When I was 14, I emailed a best-selling author asking if she had any advice for an aspiring author. The response I received was not the one I’d expected. Instead of encouraging me to pursue this career, she told me that it was a difficult profession and that it might be best to pursue another area instead.
Looking back, I can see that in some ways she was right: Being an author is not as glamorous as some may assume. However, my passion for writing is far greater than the difficulties, and I am very thankful that I did not follow to her advice.
My parents have always been supportive of my writing. When I was little, my mom completely supported my dream of being an author; in fact, it is her belief in my writing that convinced me I would become published some day. I was also blessed with teachers growing up who recognized my writing ability and encouraged me to pursue it as well. But honestly, if it wasn’t for my parents, there is no way I would be where I am today.

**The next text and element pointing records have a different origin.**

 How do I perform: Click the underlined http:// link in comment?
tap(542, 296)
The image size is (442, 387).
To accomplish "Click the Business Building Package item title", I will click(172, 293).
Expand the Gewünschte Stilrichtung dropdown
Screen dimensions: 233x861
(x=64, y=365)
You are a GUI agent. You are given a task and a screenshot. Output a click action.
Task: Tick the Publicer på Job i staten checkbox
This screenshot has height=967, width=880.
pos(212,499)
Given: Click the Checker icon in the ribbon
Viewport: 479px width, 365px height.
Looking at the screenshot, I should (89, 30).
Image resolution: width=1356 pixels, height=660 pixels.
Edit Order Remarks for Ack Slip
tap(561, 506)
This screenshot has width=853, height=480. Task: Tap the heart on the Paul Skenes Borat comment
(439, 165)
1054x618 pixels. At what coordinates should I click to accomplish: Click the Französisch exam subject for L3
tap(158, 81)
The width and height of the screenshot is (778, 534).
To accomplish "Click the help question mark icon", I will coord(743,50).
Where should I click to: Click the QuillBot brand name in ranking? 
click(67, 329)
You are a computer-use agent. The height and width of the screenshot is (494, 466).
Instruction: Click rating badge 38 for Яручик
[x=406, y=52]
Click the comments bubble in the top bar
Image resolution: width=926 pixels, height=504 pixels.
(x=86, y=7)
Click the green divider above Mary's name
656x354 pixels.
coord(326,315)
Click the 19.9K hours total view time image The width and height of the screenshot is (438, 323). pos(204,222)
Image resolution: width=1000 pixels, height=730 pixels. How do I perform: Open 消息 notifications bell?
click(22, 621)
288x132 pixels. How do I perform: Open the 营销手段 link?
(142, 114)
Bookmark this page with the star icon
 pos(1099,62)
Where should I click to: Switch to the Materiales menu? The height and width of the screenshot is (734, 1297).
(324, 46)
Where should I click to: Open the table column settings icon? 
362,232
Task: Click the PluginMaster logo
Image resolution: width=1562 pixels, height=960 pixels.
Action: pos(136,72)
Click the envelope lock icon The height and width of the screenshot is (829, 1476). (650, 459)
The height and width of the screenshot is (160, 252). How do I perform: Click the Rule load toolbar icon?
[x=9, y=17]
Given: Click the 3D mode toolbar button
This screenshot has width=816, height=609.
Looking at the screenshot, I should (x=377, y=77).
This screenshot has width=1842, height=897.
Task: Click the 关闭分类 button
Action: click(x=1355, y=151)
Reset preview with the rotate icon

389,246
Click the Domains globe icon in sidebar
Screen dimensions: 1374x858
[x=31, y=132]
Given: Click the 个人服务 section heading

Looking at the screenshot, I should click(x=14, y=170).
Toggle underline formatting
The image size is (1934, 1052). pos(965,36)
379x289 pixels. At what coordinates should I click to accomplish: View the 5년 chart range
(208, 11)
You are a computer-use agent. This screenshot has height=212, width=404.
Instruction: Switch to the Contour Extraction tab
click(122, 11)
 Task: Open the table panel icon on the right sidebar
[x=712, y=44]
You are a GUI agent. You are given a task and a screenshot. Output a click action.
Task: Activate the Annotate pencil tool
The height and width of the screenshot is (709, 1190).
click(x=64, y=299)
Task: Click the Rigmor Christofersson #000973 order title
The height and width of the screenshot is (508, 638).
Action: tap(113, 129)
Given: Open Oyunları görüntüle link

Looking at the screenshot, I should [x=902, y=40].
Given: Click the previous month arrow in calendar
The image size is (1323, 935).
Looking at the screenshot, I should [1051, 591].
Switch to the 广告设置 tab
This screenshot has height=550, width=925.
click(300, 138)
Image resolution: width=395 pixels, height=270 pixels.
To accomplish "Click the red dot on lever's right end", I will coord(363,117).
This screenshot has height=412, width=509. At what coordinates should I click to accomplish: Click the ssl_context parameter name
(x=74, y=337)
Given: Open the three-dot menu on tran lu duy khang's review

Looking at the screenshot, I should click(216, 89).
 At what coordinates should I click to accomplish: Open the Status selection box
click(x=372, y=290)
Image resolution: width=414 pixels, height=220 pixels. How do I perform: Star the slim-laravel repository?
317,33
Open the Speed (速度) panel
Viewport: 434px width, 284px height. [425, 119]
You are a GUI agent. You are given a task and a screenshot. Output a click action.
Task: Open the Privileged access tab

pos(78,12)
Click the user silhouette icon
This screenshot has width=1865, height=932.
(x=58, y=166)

6. What kind of writer are you? (Plotter, Pantser, Plantser)
I could never be a panster. I have to at least have an idea of what Act 1, Act 2, and Act 3 will consist of before I start writing. I can’t map out every scene of the book without writing it first, either. So I would definitely say that I am a planster: I don’t plot without writing, and I don’t write without plotting … if that’s even possible! Haha. In other words … my writing process is very complicated. Let’s just leave it at that! ;)
7. What parts of a story are your favorite to write?
Great question! I absolutely love writing endings: The part of the story when everything comes together. No, it might not end “happily” since that’s life; however, the character has learned through the process. She has fought a battle, which in return has helped her grow into a stronger person. I don’t always know exactly how a book will end. But that’s another reason why I find so much joy in writing the ending: It’s incredible to witness how God helps me tie up the loose ends and put every piece of the puzzle into place.
8. Where is your favorite place to write/what time of day do you write best?
My favorite time to write is in the mornings—my brain seems to be less cluttered at that time. I also love sipping on coffee as I write. ;) My current favorite place to write is in my bedroom, at my desk that overlooks a pond.
9. What inspired you to write Purple Moon?
I wanted to write a character-driven story that followed the journey of a teen girl struggling to overcome her past and longing for a new beginning. It was very much inspired by the song “By Your Side” by Tenth Avenue North, as well as the skit that many churches have performed to the song “Everything” by Lifehouse (which you can watch on YouTube). The setting of the book—Lake Lure, NC—was inspired simply based on a picture that I found of mountains over the lake.
10. You run an awesome blog for teen writers. Do you have any advice for bloggers that are newer to this (like us)?
Thank you! Blogging is a great way to connect with other readers and writers. First of all, I would advise trying to stick to a certain schedule. It can become easy to think of blogging as a hobby rather than a priority. But if you want to establish a readership, then readers will need to know when they can expect to see a post. Once a week? Twice a week? Blogging is also great practice for striving to reach a deadline.
While trying to build a readership, it also helps to only write in specific categories. For instance—on my blog, I try to only write posts that could fall under the categories of faith and fiction. This will help to keep your blog focused, build a consistent audience rather than just spontaneous readers, and establish your brand (which always looks good to a potential agent/publisher).
11. Finally, if you could be any fictional character, who would you be?
That’s a really good question! Growing up, I always wanted to play Wendy in the musical Peter Pan. It’s one of my absolute favorite Disney stories. And Wendy seems to have such a maturity and boldness about her that I admire. Besides, who wouldn’t want to fly away to a land where you would never have to grow up?
That's it for today! Thanks, Tessa for answering our questions!
That's it for today! Thanks, Tessa for answering our questions!